Welcome to another Fashion Friday, Haute Mamas! Today’s theme, drum roll please, is …. BOOBS! There, we said it. Boob. Oops, and again. They just keep slipping out.
Ahem. In a bid to raise this discussion out of the realms of a Carry On film, let’s get back to the subject in hand. Boobs, and more specifically, breastfeeding. Not exactly a fashion statement, but not far off. If there’s one subject guaranteed to divide worldwide Moms it’s breastfeeding. One minute we’re all making like Cyndi Lauper and belting out Girls Just Wanna Have Fun together, the next someone inadvertently draws an invisible line and makes us feel that we have to choose which side to stand in the Breast v Bottle Debate, and it’s all hair-pulling, name-calling and scratching. Silly, really, since we’re all Mom with children whose lives depend on us, so you’d think we’d act a little more like grown-ups.
But we’re not even referring to the age-old nappy-bags-at-dawn Breast v Bottle debate, although both sides of that issue deserve a post all of their own. But not today. No, we’re talking about getting your boobs out in public. Right or wrong? (Er, please restrict your comment to boob-baring in the context of feeding babies. What you get up to on date night is up to you.)
It’s an age-old issue too, isn’t? Barely a few months go by without a story hitting the media along the vague lines that a Mom has been merrily breastfeeding her child in public, only to have ended up on the receiving end of a withering look or a mouthful of abuse… and wasn’t there even a story once about some guy pouring a bucket of water all over a breastfeeding Mom? I was afraid to look that one up in Google so you’ll just have to take my word for it.
◆ ◆ ◆
Challenges |
**a.** List the behaviors that the Fashion Friday post says the Breast v Bottle Debate turns into.
**b.** Repeat the part of the Fashion Friday post word for word, starting at "Ahem. In a bid" and ending at "more like grown-ups.".

Data section |
◆ ◆ ◆
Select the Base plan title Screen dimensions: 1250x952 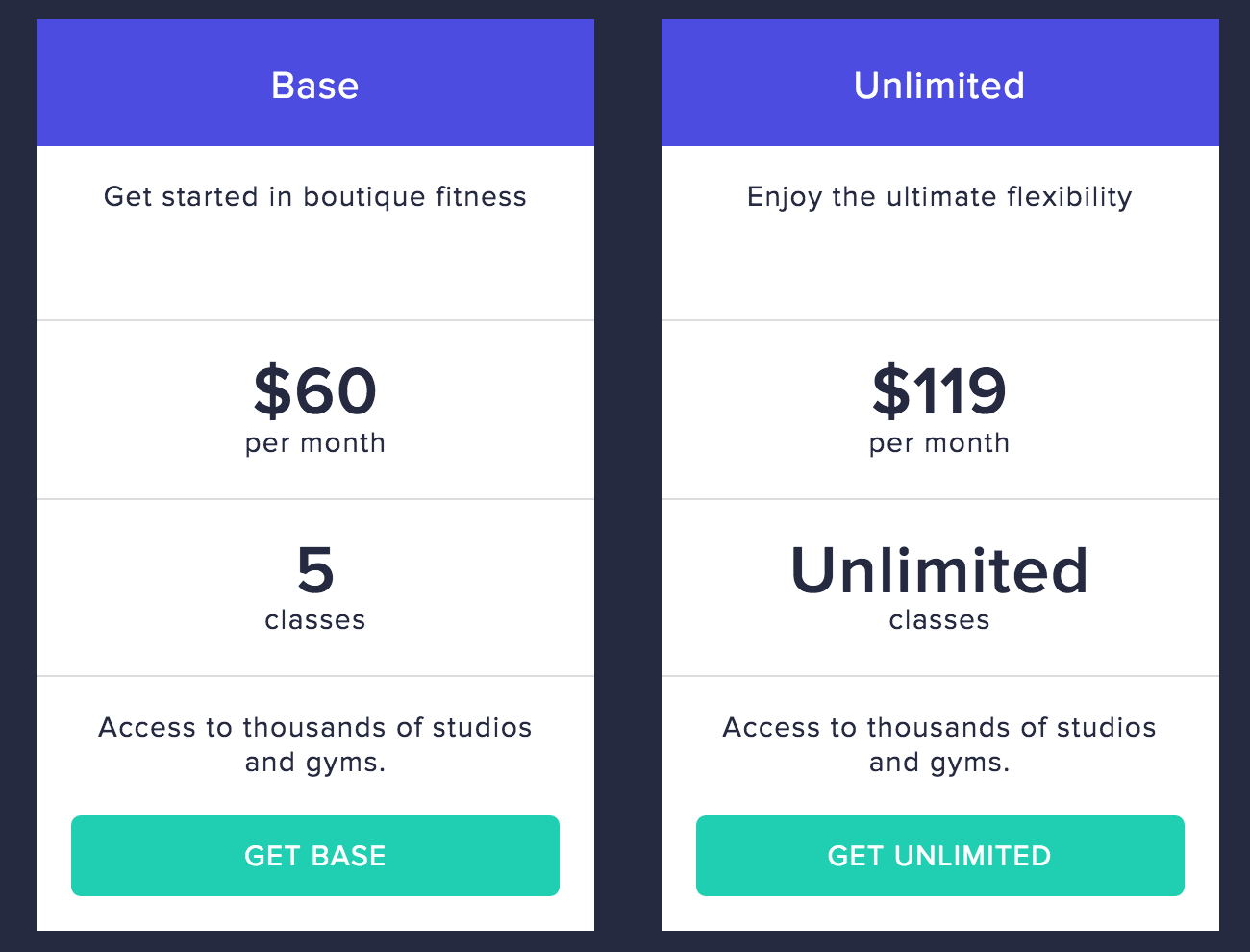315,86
◆ ◆ ◆
Solutions to the tasks |
**a.** hair-pulling, name-calling, scratching

**b.**
Ahem. In a bid to raise this discussion out of the realms of a Carry On film, let’s get back to the subject in hand. Boobs, and more specifically, breastfeeding. Not exactly a fashion statement, but not far off. If there’s one subject guaranteed to divide worldwide Moms it’s breastfeeding. One minute we’re all making like Cyndi Lauper and belting out Girls Just Wanna Have Fun together, the next someone inadvertently draws an invisible line and makes us feel that we have to choose which side to stand in the Breast v Bottle Debate, and it’s all hair-pulling, name-calling and scratching. Silly, really, since we’re all Mom with children whose lives depend on us, so you’d think we’d act a little more like grown-ups.